**The task**:
Copy out every one of the records below, substituting "interface agent" for "GUI agent" wherever it occurs. Leave all other text unchanged.

Source records

━━━━━━━━━━━━━━━━

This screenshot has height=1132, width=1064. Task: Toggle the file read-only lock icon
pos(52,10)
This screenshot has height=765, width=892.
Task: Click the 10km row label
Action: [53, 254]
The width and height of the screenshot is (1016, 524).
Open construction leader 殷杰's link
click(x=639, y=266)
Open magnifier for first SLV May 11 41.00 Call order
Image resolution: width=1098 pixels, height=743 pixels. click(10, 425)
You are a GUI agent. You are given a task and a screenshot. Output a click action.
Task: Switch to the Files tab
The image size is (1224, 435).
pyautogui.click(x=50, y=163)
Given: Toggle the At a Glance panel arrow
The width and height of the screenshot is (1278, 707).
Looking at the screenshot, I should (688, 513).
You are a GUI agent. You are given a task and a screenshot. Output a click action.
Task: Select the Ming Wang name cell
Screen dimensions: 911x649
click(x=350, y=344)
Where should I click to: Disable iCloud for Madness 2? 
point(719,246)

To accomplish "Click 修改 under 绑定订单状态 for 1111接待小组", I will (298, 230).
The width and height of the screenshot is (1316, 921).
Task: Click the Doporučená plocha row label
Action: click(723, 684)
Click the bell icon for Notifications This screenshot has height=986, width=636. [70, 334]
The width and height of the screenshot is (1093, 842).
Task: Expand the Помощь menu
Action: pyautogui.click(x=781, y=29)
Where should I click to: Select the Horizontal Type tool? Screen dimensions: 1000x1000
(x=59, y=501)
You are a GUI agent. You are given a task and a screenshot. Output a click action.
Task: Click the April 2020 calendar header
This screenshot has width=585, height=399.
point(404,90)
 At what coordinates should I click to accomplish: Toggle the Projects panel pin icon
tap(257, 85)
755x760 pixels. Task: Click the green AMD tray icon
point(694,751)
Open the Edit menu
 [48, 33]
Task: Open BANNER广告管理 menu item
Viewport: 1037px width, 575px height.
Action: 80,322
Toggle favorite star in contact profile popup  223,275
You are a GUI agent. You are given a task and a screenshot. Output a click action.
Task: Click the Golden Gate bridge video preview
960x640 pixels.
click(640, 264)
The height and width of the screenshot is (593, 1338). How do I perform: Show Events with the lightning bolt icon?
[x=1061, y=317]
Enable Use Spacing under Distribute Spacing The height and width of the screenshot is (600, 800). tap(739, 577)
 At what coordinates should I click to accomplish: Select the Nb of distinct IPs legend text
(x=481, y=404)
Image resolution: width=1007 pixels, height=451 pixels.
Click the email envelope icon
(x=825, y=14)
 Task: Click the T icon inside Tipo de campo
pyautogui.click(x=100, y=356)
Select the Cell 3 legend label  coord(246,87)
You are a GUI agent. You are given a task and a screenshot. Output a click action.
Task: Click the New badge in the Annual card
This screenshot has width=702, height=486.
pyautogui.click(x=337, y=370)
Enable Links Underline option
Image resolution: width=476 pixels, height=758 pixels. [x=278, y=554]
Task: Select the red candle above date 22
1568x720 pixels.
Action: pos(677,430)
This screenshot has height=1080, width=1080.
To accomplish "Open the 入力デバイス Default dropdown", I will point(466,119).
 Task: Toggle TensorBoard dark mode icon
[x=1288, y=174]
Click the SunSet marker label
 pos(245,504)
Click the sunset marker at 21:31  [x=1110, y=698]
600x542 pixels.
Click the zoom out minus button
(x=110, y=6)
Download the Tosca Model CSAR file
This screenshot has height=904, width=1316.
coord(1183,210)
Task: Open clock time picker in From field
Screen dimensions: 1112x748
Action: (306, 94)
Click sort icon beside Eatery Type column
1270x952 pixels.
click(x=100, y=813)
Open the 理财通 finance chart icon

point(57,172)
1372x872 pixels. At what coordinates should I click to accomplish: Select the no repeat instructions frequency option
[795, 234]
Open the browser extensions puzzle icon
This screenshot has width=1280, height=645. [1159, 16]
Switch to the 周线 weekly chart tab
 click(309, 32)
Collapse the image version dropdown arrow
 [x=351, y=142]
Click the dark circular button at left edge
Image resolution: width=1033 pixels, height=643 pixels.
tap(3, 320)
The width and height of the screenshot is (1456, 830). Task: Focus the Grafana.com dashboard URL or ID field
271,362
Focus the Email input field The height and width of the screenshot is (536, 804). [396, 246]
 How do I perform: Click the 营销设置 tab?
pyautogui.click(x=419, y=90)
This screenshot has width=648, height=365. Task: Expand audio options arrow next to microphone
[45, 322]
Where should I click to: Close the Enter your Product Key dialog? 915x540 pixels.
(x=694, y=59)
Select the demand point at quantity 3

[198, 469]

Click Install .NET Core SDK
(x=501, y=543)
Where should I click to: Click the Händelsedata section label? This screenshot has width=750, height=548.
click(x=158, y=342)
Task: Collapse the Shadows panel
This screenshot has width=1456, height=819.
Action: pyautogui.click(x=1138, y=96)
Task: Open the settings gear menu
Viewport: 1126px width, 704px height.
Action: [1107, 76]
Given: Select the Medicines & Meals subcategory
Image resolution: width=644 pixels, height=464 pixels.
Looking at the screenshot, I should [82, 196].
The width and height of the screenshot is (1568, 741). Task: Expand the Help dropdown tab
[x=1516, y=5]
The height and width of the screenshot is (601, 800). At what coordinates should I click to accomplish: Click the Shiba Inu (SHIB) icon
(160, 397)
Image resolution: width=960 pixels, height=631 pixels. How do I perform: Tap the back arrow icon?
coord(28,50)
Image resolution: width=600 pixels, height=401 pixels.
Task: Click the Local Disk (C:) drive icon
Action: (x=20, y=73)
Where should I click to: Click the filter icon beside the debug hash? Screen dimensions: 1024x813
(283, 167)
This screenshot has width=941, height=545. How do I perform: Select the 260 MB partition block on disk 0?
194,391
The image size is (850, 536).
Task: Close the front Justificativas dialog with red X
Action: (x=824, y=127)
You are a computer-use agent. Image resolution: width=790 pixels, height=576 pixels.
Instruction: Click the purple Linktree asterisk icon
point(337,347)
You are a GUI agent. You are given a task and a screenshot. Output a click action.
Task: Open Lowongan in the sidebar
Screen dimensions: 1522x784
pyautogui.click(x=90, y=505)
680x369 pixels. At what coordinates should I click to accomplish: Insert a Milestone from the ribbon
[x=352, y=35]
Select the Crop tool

━━━━━━━━━━━━━━━━

**Final result**:
This screenshot has height=1132, width=1064. Task: Toggle the file read-only lock icon
pos(52,10)
This screenshot has height=765, width=892.
Task: Click the 10km row label
Action: [53, 254]
The width and height of the screenshot is (1016, 524).
Open construction leader 殷杰's link
click(x=639, y=266)
Open magnifier for first SLV May 11 41.00 Call order
Image resolution: width=1098 pixels, height=743 pixels. click(10, 425)
You are a interface agent. You are given a task and a screenshot. Output a click action.
Task: Switch to the Files tab
The image size is (1224, 435).
pyautogui.click(x=50, y=163)
Given: Toggle the At a Glance panel arrow
The width and height of the screenshot is (1278, 707).
Looking at the screenshot, I should (688, 513).
You are a interface agent. You are given a task and a screenshot. Output a click action.
Task: Select the Ming Wang name cell
Screen dimensions: 911x649
click(x=350, y=344)
Where should I click to: Disable iCloud for Madness 2? 
point(719,246)

To accomplish "Click 修改 under 绑定订单状态 for 1111接待小组", I will (298, 230).
The width and height of the screenshot is (1316, 921).
Task: Click the Doporučená plocha row label
Action: click(723, 684)
Click the bell icon for Notifications This screenshot has height=986, width=636. [70, 334]
The width and height of the screenshot is (1093, 842).
Task: Expand the Помощь menu
Action: pyautogui.click(x=781, y=29)
Where should I click to: Select the Horizontal Type tool? Screen dimensions: 1000x1000
(x=59, y=501)
You are a interface agent. You are given a task and a screenshot. Output a click action.
Task: Click the April 2020 calendar header
This screenshot has width=585, height=399.
point(404,90)
 At what coordinates should I click to accomplish: Toggle the Projects panel pin icon
tap(257, 85)
755x760 pixels. Task: Click the green AMD tray icon
point(694,751)
Open the Edit menu
 [48, 33]
Task: Open BANNER广告管理 menu item
Viewport: 1037px width, 575px height.
Action: 80,322
Toggle favorite star in contact profile popup  223,275
You are a interface agent. You are given a task and a screenshot. Output a click action.
Task: Click the Golden Gate bridge video preview
960x640 pixels.
click(640, 264)
The height and width of the screenshot is (593, 1338). How do I perform: Show Events with the lightning bolt icon?
[x=1061, y=317]
Enable Use Spacing under Distribute Spacing The height and width of the screenshot is (600, 800). tap(739, 577)
 At what coordinates should I click to accomplish: Select the Nb of distinct IPs legend text
(x=481, y=404)
Image resolution: width=1007 pixels, height=451 pixels.
Click the email envelope icon
(x=825, y=14)
 Task: Click the T icon inside Tipo de campo
pyautogui.click(x=100, y=356)
Select the Cell 3 legend label  coord(246,87)
You are a interface agent. You are given a task and a screenshot. Output a click action.
Task: Click the New badge in the Annual card
This screenshot has width=702, height=486.
pyautogui.click(x=337, y=370)
Enable Links Underline option
Image resolution: width=476 pixels, height=758 pixels. [x=278, y=554]
Task: Select the red candle above date 22
1568x720 pixels.
Action: pos(677,430)
This screenshot has height=1080, width=1080.
To accomplish "Open the 入力デバイス Default dropdown", I will point(466,119).
 Task: Toggle TensorBoard dark mode icon
[x=1288, y=174]
Click the SunSet marker label
 pos(245,504)
Click the sunset marker at 21:31  [x=1110, y=698]
600x542 pixels.
Click the zoom out minus button
(x=110, y=6)
Download the Tosca Model CSAR file
This screenshot has height=904, width=1316.
coord(1183,210)
Task: Open clock time picker in From field
Screen dimensions: 1112x748
Action: (306, 94)
Click sort icon beside Eatery Type column
1270x952 pixels.
click(x=100, y=813)
Open the 理财通 finance chart icon

point(57,172)
1372x872 pixels. At what coordinates should I click to accomplish: Select the no repeat instructions frequency option
[795, 234]
Open the browser extensions puzzle icon
This screenshot has width=1280, height=645. [1159, 16]
Switch to the 周线 weekly chart tab
 click(309, 32)
Collapse the image version dropdown arrow
 [x=351, y=142]
Click the dark circular button at left edge
Image resolution: width=1033 pixels, height=643 pixels.
tap(3, 320)
The width and height of the screenshot is (1456, 830). Task: Focus the Grafana.com dashboard URL or ID field
271,362
Focus the Email input field The height and width of the screenshot is (536, 804). [396, 246]
 How do I perform: Click the 营销设置 tab?
pyautogui.click(x=419, y=90)
This screenshot has width=648, height=365. Task: Expand audio options arrow next to microphone
[45, 322]
Where should I click to: Close the Enter your Product Key dialog? 915x540 pixels.
(x=694, y=59)
Select the demand point at quantity 3

[198, 469]

Click Install .NET Core SDK
(x=501, y=543)
Where should I click to: Click the Händelsedata section label? This screenshot has width=750, height=548.
click(x=158, y=342)
Task: Collapse the Shadows panel
This screenshot has width=1456, height=819.
Action: pyautogui.click(x=1138, y=96)
Task: Open the settings gear menu
Viewport: 1126px width, 704px height.
Action: [1107, 76]
Given: Select the Medicines & Meals subcategory
Image resolution: width=644 pixels, height=464 pixels.
Looking at the screenshot, I should [82, 196].
The width and height of the screenshot is (1568, 741). Task: Expand the Help dropdown tab
[x=1516, y=5]
The height and width of the screenshot is (601, 800). At what coordinates should I click to accomplish: Click the Shiba Inu (SHIB) icon
(160, 397)
Image resolution: width=960 pixels, height=631 pixels. How do I perform: Tap the back arrow icon?
coord(28,50)
Image resolution: width=600 pixels, height=401 pixels.
Task: Click the Local Disk (C:) drive icon
Action: (x=20, y=73)
Where should I click to: Click the filter icon beside the debug hash? Screen dimensions: 1024x813
(283, 167)
This screenshot has width=941, height=545. How do I perform: Select the 260 MB partition block on disk 0?
194,391
The image size is (850, 536).
Task: Close the front Justificativas dialog with red X
Action: (x=824, y=127)
You are a computer-use agent. Image resolution: width=790 pixels, height=576 pixels.
Instruction: Click the purple Linktree asterisk icon
point(337,347)
You are a interface agent. You are given a task and a screenshot. Output a click action.
Task: Open Lowongan in the sidebar
Screen dimensions: 1522x784
pyautogui.click(x=90, y=505)
680x369 pixels. At what coordinates should I click to accomplish: Insert a Milestone from the ribbon
[x=352, y=35]
Select the Crop tool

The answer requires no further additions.